### Instructions for the task
Gather every line below that contains the word "swatch", and copy each one in full.

### Dataset rows
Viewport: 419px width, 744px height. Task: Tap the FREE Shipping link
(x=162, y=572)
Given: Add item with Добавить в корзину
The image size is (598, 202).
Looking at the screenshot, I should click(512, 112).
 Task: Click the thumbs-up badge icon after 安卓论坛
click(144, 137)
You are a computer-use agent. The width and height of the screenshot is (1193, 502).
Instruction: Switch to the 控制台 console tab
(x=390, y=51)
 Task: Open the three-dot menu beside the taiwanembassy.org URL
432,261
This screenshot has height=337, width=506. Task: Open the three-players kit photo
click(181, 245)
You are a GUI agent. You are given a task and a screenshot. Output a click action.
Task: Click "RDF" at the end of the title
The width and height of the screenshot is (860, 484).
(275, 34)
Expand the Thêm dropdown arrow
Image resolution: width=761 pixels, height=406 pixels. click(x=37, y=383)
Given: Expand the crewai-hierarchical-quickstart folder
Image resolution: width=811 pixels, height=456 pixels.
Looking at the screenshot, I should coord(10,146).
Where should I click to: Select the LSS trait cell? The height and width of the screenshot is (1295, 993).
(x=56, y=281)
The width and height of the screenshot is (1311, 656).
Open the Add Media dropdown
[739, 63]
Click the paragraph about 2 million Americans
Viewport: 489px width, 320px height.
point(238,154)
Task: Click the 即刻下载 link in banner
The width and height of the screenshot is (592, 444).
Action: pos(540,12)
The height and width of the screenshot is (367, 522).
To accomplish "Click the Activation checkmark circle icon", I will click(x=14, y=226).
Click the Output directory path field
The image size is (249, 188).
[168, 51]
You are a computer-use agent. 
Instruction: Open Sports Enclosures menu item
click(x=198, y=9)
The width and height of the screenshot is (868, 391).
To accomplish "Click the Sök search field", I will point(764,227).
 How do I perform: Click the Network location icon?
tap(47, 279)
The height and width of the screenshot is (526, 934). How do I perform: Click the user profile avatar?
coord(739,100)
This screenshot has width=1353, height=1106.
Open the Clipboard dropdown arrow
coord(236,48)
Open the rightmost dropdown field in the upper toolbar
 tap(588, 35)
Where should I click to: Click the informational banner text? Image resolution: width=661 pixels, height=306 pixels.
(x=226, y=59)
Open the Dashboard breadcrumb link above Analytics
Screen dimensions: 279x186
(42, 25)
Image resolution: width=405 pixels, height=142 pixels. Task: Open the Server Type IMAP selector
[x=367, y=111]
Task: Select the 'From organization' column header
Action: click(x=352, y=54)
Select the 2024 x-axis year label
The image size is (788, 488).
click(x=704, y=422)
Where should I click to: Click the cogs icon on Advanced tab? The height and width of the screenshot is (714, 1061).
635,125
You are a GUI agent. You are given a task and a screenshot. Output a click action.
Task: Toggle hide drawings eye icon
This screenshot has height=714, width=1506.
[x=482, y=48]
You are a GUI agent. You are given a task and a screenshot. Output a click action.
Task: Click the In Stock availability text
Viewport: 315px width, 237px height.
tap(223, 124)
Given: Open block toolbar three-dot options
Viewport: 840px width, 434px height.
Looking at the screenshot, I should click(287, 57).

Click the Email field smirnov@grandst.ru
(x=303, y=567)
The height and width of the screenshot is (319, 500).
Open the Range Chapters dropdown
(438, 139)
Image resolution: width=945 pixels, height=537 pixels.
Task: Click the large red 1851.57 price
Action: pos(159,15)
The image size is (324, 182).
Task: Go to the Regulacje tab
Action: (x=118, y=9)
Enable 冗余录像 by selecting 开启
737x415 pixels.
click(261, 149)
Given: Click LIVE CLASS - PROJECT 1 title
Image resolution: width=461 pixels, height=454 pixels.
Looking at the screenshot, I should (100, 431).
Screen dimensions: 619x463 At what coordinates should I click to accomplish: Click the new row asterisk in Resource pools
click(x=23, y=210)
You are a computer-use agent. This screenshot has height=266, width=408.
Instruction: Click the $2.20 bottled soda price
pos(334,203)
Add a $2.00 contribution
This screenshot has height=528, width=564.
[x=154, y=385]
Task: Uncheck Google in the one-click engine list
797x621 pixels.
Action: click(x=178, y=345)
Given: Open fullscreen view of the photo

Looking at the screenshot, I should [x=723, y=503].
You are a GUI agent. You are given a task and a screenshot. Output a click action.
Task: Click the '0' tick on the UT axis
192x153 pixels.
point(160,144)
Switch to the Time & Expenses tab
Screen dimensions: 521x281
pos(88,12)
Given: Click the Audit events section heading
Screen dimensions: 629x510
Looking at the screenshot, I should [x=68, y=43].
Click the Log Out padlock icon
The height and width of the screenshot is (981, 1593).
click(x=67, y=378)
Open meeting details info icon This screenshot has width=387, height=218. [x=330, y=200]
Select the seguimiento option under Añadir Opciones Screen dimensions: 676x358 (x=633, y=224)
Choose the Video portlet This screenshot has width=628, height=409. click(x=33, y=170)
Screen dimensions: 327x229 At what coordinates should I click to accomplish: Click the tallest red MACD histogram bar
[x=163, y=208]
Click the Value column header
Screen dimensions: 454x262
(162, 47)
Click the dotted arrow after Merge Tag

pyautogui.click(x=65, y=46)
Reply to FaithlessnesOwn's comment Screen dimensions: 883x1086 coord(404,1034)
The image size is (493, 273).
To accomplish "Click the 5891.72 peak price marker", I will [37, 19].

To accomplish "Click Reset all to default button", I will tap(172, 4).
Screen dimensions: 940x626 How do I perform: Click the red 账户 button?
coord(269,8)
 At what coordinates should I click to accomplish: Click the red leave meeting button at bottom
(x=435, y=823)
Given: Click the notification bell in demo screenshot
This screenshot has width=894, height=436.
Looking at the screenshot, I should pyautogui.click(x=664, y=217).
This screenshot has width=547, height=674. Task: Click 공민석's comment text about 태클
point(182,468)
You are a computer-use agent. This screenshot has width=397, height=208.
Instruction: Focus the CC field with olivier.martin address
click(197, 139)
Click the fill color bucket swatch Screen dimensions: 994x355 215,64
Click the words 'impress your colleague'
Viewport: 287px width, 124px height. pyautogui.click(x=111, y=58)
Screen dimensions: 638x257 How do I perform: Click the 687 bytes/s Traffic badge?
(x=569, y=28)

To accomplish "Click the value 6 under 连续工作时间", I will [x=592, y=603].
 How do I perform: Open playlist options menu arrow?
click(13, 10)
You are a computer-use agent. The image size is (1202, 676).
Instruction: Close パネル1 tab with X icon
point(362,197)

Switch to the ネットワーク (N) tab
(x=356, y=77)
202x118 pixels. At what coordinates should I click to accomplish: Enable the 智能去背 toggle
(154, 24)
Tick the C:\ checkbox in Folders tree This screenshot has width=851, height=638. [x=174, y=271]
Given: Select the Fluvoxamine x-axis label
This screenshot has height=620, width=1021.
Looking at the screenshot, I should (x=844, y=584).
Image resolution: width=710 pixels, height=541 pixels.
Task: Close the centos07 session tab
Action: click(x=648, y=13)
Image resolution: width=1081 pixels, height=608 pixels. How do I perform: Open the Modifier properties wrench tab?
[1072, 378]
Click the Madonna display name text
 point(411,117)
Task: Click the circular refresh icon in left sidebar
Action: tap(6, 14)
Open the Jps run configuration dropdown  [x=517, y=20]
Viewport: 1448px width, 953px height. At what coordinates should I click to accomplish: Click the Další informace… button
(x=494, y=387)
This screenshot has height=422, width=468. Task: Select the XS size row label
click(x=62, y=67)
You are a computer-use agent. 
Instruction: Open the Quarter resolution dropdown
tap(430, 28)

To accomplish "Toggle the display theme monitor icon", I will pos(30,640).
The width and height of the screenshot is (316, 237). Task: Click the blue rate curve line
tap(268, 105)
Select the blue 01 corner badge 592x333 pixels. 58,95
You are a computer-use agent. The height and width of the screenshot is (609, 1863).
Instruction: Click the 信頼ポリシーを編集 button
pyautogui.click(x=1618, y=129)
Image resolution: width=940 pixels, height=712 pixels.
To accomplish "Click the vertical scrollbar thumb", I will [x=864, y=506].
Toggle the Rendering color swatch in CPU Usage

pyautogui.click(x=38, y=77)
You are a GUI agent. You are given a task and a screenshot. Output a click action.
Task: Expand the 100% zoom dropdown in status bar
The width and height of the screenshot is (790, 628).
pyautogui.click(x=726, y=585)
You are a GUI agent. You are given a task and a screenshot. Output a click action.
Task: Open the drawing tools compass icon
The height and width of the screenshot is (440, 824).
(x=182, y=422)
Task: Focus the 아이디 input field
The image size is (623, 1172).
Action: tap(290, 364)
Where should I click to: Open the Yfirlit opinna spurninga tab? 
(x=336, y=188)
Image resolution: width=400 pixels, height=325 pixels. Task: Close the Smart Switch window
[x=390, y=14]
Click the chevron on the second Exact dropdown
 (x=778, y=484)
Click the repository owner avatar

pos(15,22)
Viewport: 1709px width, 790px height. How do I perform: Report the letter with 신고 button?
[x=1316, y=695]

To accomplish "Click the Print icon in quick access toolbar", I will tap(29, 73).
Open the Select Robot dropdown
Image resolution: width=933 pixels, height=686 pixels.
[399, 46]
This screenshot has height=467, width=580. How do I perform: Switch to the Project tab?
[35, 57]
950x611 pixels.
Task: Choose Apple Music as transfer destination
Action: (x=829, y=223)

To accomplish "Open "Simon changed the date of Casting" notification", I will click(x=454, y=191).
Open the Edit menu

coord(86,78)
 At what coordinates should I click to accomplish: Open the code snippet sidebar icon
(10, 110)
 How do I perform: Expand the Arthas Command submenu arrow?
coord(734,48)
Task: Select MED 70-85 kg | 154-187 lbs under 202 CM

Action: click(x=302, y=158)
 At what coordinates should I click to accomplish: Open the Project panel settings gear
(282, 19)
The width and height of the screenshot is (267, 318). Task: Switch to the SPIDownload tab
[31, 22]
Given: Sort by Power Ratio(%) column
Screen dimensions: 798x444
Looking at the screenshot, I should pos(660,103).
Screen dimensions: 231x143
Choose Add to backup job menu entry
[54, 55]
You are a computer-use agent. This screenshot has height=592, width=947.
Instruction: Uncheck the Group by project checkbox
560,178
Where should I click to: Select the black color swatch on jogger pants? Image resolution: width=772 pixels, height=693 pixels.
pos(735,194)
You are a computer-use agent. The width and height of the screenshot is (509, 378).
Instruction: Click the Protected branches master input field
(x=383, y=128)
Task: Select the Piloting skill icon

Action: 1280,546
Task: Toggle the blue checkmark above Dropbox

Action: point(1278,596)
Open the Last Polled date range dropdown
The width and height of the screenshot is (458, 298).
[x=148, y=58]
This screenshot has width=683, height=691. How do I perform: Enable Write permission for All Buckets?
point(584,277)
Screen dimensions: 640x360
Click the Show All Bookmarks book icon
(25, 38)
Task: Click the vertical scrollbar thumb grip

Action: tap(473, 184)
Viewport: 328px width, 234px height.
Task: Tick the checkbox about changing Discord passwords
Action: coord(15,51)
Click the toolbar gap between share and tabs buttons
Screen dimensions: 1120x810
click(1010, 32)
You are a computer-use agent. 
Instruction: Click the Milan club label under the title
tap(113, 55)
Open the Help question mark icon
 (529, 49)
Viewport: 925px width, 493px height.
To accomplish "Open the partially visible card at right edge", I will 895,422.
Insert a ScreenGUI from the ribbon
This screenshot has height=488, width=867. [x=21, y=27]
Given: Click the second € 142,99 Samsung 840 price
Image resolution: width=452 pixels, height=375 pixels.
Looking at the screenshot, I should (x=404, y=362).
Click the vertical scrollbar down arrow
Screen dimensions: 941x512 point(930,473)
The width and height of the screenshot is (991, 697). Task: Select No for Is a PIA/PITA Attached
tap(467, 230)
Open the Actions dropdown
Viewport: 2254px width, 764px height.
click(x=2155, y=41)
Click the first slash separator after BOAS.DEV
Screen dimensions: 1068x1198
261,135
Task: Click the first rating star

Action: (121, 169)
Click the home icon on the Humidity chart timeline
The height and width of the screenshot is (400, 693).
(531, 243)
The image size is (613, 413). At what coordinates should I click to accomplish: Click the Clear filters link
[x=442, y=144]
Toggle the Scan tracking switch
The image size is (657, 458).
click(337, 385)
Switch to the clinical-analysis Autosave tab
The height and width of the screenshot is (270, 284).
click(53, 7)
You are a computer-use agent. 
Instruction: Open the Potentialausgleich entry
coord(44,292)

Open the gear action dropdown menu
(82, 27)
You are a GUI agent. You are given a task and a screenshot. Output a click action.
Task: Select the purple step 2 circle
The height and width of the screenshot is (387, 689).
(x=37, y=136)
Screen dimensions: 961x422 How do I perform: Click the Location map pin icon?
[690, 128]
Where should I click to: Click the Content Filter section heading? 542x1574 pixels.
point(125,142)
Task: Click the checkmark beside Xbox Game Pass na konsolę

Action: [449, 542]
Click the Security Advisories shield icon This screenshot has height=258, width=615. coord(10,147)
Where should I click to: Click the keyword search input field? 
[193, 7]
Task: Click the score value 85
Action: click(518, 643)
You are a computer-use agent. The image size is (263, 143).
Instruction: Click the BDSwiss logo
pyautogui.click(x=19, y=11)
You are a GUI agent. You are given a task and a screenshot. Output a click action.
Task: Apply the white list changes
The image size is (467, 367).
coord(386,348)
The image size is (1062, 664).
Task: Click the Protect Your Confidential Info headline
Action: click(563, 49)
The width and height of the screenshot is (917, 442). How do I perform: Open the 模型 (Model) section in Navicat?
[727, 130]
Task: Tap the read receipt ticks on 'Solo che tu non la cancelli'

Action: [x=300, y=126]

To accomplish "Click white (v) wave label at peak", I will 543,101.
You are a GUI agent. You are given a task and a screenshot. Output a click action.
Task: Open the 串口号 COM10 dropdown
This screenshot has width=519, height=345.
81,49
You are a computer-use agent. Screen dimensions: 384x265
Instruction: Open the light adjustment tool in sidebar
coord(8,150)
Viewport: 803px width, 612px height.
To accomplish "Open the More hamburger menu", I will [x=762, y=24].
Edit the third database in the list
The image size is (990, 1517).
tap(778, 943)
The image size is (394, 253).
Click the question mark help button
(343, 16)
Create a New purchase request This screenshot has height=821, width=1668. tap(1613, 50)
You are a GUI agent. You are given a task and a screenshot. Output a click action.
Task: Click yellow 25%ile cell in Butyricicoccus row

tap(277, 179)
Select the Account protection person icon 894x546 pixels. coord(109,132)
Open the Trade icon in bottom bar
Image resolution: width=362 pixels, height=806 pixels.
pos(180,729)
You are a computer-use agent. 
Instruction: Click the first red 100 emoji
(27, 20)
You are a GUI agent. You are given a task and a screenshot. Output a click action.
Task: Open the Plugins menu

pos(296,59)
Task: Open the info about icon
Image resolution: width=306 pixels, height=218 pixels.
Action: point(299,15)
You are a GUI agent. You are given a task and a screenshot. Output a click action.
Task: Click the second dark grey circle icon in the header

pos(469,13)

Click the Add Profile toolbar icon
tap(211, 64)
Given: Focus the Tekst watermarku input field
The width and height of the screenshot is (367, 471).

### Solution
Click the fill color bucket swatch Screen dimensions: 994x355 215,64
Toggle the Rendering color swatch in CPU Usage
Where should I click to: Select the black color swatch on jogger pants? Image resolution: width=772 pixels, height=693 pixels.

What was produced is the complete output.